---------- EXCERTO SELECIONADO ----------

Nesta terceira sessão de debates – dedicada ao tema do impacto urbanístico, social e habitacional da operação imobiliária –, foram retomadas as críticas ao município por ser levado a reboque de um processo que “começou ao contrário, do fim para o princípio”, nas palavras de Helena Roseta, presidente da Assembleia Municipal. Já Fernando Nunes da Silva, ex-vereador de António Costa no mandato anterior e agora deputado da assembleia eleito nas listas socialistas, criticou o que vê como o exemplo de “uma inversão completa do planeamento”.

 

Como foi repetidamente referido nesta terça-feira, o documento de estratégia municipal para a Colina de Santana foi elaborado muito depois dos projectos dos loteamentos e, mesmo ele, colhe em seu redor reticências abrangentes à operação urbanística.

 

O fecho dos hospitais da zona, em nome do financiamento do futuro Hospital de Todos os Santos, em Marvila, que não se sabe quando abrirá, e o loteamento dos seus terrenos foram assim resumidos por Helena Carqueijeiro, uma arquitecta residente na zona: “Quer-se fazer uma substituição do espaço público pelo privado”. Para mostrar como os planos da Estamo são um conjunto de projectos isolados, a que falta uma visão integrada que contemple uma melhoria dos bairros da colina, acrescentou que, neles, “não há propostas concretas que venham melhorar a vida das pessoas. Bastava propor uma estação ou uma ligação ao Metropolitano”, disse.

---------- DADOS FORNECIDOS ----------

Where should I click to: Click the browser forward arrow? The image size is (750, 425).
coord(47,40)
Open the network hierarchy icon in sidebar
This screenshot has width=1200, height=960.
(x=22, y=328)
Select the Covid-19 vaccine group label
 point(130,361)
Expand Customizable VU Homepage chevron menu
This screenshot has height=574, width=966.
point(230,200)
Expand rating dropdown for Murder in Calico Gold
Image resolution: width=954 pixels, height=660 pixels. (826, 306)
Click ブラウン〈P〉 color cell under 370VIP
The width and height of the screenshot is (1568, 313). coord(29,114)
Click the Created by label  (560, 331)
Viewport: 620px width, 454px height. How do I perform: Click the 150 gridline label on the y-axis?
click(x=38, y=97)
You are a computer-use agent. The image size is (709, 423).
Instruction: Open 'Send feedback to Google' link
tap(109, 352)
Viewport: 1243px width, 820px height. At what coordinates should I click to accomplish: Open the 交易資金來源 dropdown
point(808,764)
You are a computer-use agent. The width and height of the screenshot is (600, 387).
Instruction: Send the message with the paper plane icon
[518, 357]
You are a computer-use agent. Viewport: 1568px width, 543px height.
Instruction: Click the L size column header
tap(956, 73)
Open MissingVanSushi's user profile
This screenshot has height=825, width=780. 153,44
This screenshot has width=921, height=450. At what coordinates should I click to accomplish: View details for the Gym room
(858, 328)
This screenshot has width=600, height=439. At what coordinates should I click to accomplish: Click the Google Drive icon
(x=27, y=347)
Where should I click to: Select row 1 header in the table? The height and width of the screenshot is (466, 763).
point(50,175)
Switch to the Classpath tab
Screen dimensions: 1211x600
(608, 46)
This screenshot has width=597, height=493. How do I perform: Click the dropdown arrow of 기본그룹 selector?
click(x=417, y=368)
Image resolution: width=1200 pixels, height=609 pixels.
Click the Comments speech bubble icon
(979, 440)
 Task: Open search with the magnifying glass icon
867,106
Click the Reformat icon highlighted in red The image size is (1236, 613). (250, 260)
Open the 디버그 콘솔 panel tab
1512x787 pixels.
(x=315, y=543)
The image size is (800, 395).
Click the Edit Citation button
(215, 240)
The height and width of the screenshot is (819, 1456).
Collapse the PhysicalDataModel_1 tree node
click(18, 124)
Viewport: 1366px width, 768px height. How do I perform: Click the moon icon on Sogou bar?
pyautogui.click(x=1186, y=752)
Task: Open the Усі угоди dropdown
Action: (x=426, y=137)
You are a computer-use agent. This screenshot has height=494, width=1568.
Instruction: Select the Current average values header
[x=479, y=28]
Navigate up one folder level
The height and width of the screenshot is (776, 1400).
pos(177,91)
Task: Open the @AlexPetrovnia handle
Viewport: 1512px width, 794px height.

----------

Edite o excerto sobre a Colina de Santana, começando em "Nesta terceira sessão" e terminando em "à operação urbanística.", e substitua "ex-vereador" por "antigo vereador".

Nesta terceira sessão de debates – dedicada ao tema do impacto urbanístico, social e habitacional da operação imobiliária –, foram retomadas as críticas ao município por ser levado a reboque de um processo que “começou ao contrário, do fim para o princípio”, nas palavras de Helena Roseta, presidente da Assembleia Municipal. Já Fernando Nunes da Silva, antigo vereador de António Costa no mandato anterior e agora deputado da assembleia eleito nas listas socialistas, criticou o que vê como o exemplo de “uma inversão completa do planeamento”.

 

Como foi repetidamente referido nesta terça-feira, o documento de estratégia municipal para a Colina de Santana foi elaborado muito depois dos projectos dos loteamentos e, mesmo ele, colhe em seu redor reticências abrangentes à operação urbanística.